While the common approach is to get as much scale as possible to get as much reach as possible, this fails to take into account all of the issues above. For example, is there any use in targeting MAIDs who appear to have been to Starbucks in the last 3 months, if that MAID is a duplicated ID from 3 years ago? By applying scale without a quality filter, an advertiser is ultimately overspending on data supply and will always be artificially low in ROAS (Return on Advertising Spend).

In order to balance volume versus quality, Unacast takes the inbound signals from its suppliers and puts them through a process in which signals are merged together. On any given month, Unacast reduces over 8 Quadrillion (yes, you read that right) duplicative or misconfigured records globally. By doing so, we save the users of this data huge processing and storage costs, while helping to ensure that they have the data they need to build appropriately sized and addressable audiences.

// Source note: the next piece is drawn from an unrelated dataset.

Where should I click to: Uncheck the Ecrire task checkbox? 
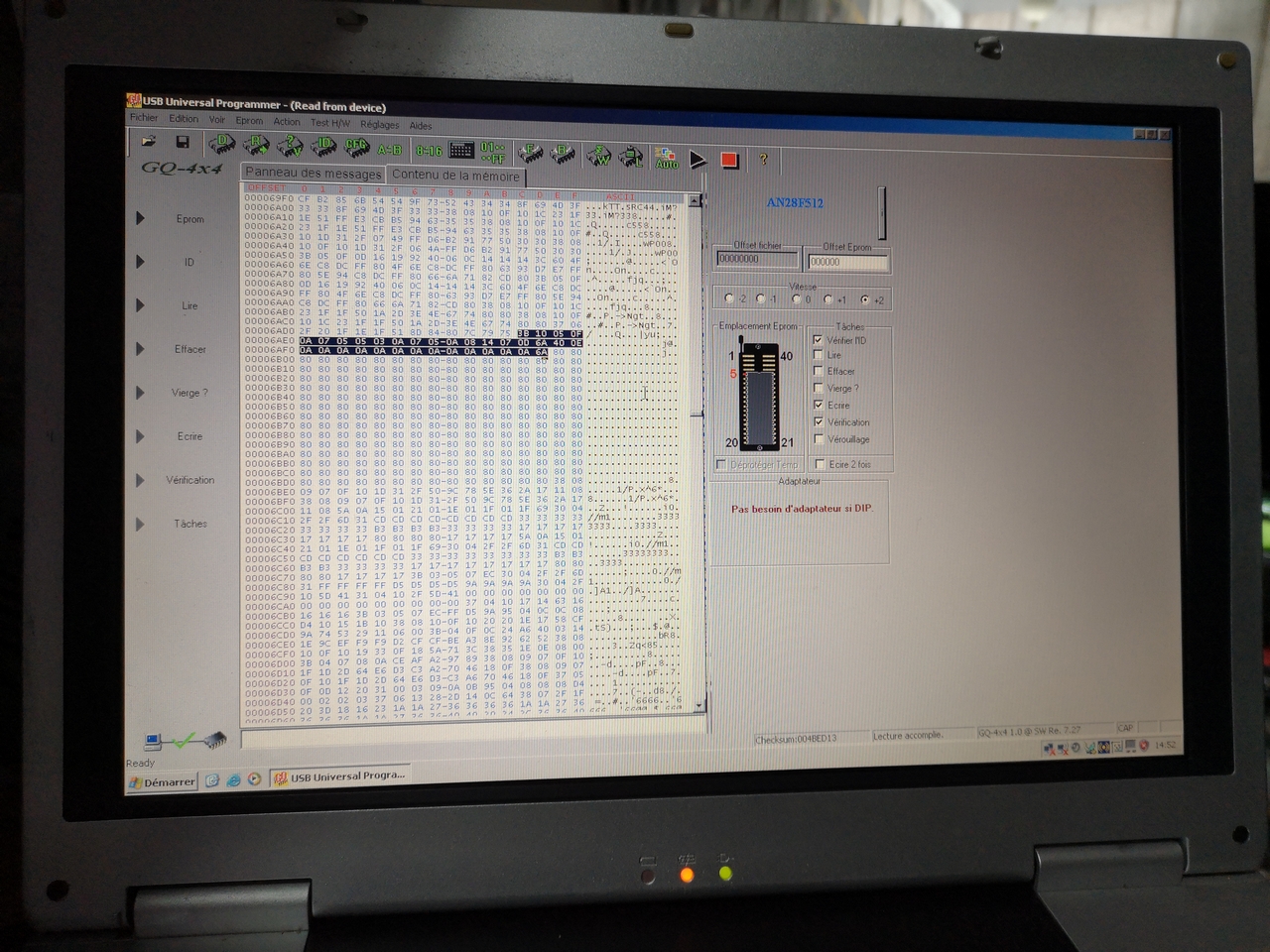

This leaves product teams the ability to either take in Unacast’s location data and merge it with their own data to create unique audiences, or to use Unacast’s existing personas and location-oriented audiences to assist brands and advertisers in programmatic campaigns aimed at driving real-world behavior. Unacast audiences are available on all of the largest programmatic platforms in the industry and are available to platforms on a license basis. Unacast’s location data set is available to platforms on a license basis as well, and is available both via bulk data delivery or through interactive APIs.
To learn more about our data and process, book a meeting with us today.
2 Note that there are a number of existing international laws related to this topic, such as GDPR, as well as laws governed by various state and federal authorities in the United States. This document is not intended to cover each of those issues. While Unacast actively works to meet the legal and intended requirements of regulations, this is not intended as legal or compliance advice for your activities.
3 Being reliant on any one data source can create issues, especially when that source comes under regulatory or legal scrutiny. For example, see this lawsuit. Unacast regularly audits both its 1P and 3P data suppliers for compliance, and maintains a privacy and ethics committee to ensure adherence to both the written requirements and intended requirements across all locations where it provides data. Additionally, we require that all of our providers explicitly agree to our privacy addendum to ensure that their compliance is in compliance with the regulations where the provider operates/collects data.